LectureBoost

Inspiration

The idea behind LectureBoost was inspired by finals at Purdue. One of the best methods to review all the concepts covered in a class is to rewatch lectures from early in the semester to refresh your memory. However, lectures (and sometimes lecturers) can be extremely slow. Without so much downtime in a lecture there would be more time to get in all the studying you need before your big exams.

What it does

LectureBoost provides 3 main functionalities: white space removal, audio transcription/subtitle creation, video text recognition/notes compilation. All functionalities are brought together in a webpage hosted on AWS.

White space removal: Edits out the downtime from a video. This removes spaces in between sentences and cuts out long pauses.
Subtitle creation: Subtitles are matched up with the frames of the lecture and integrated into the video.
Audio transcription: Audio from the video is converted to text at 10 second intervals and added to a downloadable text file.
Notes Compilation: Unique frames from the video are added to a downloadable pdf file.
Video text recognition: Text from unique frames of the video is recorded and added to a downloadable text file.

How we built it

White space removal: Separating the audio (.wav) from a video (.mp4) allows us to analyze it byte by byte. After a 4-byte "data" tag, following bytes represent sound amplitudes. Converting these data bytes into decibels allows us to cut out all values below our threshold. Then, finding contiguous bytes below our decibel threshold allows us to determine ranges that will be cut out of the video. Audio analysis is done by hand and video trimming is done with the moviepy python library.

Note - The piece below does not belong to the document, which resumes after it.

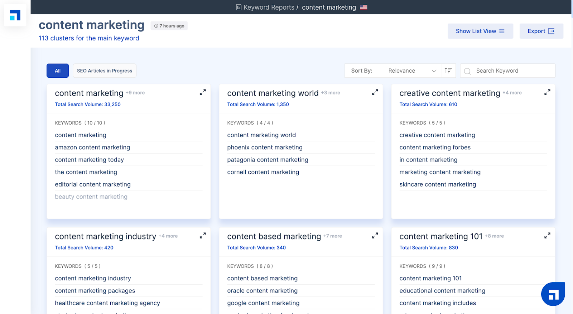Expand the content marketing cluster card

[x=203, y=92]
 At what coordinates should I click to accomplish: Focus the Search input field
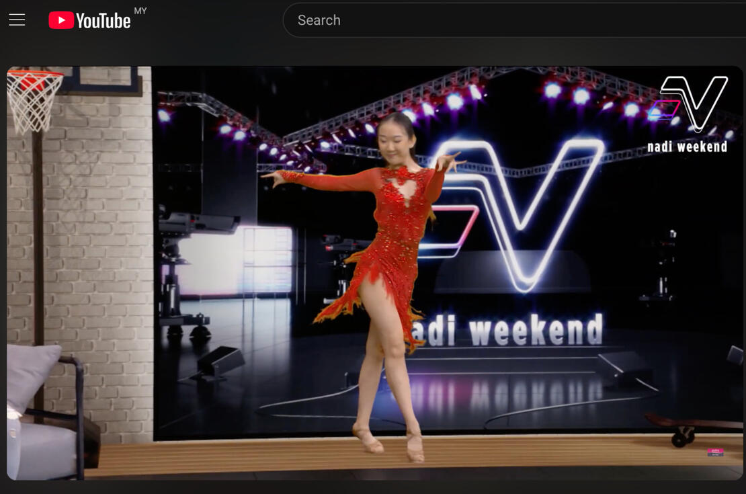pyautogui.click(x=511, y=20)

Subtitle creation/Audio transcription: Uses speech recognition to aggregate text from speech every interval. Decode the video and add subtitles using the aggregated text and also create a transcription text data with time stamps to allow users to search through lectures. The speech recognition is done by SpeechRecognition python library.

Notes Compilation/Video text recognition: Uses text recognition on frames that are captured through out the video. To avoid duplication, a pair of frames are compared using Mean Squared Error on pixel values and sequence matching on text scraped from the frames. The feature creates a pdf file that appends all the frames from the lecture that includes text. It also generates a text file with time stamps that matches with the slides.

Webpage: The webpage is built with a Reactjs frontend web-application where we can take mp4 files and other user input about preferences. The frontend relies on the python-flask-driven backend which performs the desired operations on the given video file. The backend then stores the new video file in an AWS S3 bucket where it can be accessed by the user.